OBJETIVO DE LA TAREA:
Contesta con lo que dice el fragmento sobre la democracia representativa:
(a) ¿Con qué ficción legal se blanquean los intereses sectoriales de las fuerzas políticas?
(b) En la comparación con un contrato de mandato, ¿quién es el mandante?
(c) ¿En qué elecciones encuentra su legitimidad el Presidente de la República?

FRAGMENTO DEL TEXTO:
|---|
Ahora bien, cómo interpretar este escenario desde las ciencias políticas, sin pecar, por cierto, de una extrema posición desafectada de aprecio a lo que comúnmente se entiende por democracia. A comentar: ¿cuán democráticos deben ser los acuerdos políticos derivados de instancias corporativas, pero que gozan de legitimidad democrática? Y ¿cómo hemos de democratizar dichas instancias lo suficiente para la mácula y agrado del popolo? ¿Es acaso que la Democracia, a fin de cuentas, no es sino un instrumento y momento institucional para dotar de legitimidad a ciertas decisiones que se erigen como corporativas?

Cuando las fuerzas políticas (dirigentes, partidos y figuras públicas) ejercen el arte de gobernar, lo hacen desde lógicas corporativas (grupo de personas organizadas en cuerpos colegiados que, arrogándose facultades deliberativas con efectos vinculantes para el todo, previa autorización, se dan normas de autogestión y procedimientos para obtener resoluciones beneficiosas), pero por la naturaleza de las materias –lo político– preferimos blanquear sus intereses sectoriales con la ficción legal de la legitimidad democrática ¿Cómo? Votando ¿Directamente? A veces, pero mayormente a través de representantes. Así, al igual que en un Contrato de Mandando, en las democracias representativas, el pueblo (mandante) es quién delega su poder hacer político en quienes creen pueden y deben canalizar las tensiones y necesidades para moderarlas y proyectarlas como estables tanto en el corto, mediano y largo plazo. Estos representantes (mandatarios), en las democracias modernas hayan su legitimidad en distintas instancias, v.gr., los dirigentes sindicales o gremiales en instancias participativas de los profesionales asociados; el gobierno comunal en la elección de la localidad situada en determinado territorio administrativo; los diputados y senadores en las elecciones generales o parciales del distrito y/o circunscripción, conforme a la división regional del país; y el Presidente de la República en las elecciones que convoca a participar a todos los ciudadanos, sea que estén o no en el territorio nacional.
|---|
LISTADO DE DATOS:
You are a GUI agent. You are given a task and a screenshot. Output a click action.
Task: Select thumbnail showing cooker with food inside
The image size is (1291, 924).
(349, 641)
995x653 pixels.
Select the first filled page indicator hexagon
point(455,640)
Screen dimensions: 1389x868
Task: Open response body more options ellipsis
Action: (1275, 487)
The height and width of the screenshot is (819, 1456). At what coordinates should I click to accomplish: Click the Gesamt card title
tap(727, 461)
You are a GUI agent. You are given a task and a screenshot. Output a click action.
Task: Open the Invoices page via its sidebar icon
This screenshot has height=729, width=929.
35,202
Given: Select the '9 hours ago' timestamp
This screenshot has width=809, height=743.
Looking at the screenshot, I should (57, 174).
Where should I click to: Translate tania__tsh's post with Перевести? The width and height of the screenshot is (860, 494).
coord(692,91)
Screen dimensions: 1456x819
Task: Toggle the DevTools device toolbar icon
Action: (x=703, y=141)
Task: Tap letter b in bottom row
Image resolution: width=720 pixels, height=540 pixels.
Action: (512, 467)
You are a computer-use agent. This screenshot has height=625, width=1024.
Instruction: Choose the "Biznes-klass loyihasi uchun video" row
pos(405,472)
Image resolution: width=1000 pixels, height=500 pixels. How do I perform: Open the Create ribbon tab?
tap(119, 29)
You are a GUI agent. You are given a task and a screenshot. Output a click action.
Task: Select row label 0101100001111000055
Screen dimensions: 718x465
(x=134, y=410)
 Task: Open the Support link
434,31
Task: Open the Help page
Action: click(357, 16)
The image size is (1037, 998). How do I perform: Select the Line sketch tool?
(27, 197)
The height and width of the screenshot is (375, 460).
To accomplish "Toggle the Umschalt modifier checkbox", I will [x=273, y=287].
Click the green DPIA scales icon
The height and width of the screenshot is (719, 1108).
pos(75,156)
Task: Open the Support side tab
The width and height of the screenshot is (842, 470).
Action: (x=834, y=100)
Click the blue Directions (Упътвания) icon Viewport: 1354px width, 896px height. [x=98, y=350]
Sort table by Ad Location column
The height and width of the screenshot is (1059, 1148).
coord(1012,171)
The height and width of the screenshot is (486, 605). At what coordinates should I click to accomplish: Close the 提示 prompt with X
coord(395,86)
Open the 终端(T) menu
|---|
RESPUESTA ESPERADA:
(a) Con la ficción legal de la legitimidad democrática.
(b) El pueblo.
(c) En las elecciones que llaman a participar a todos los ciudadanos, estén o no en el territorio nacional.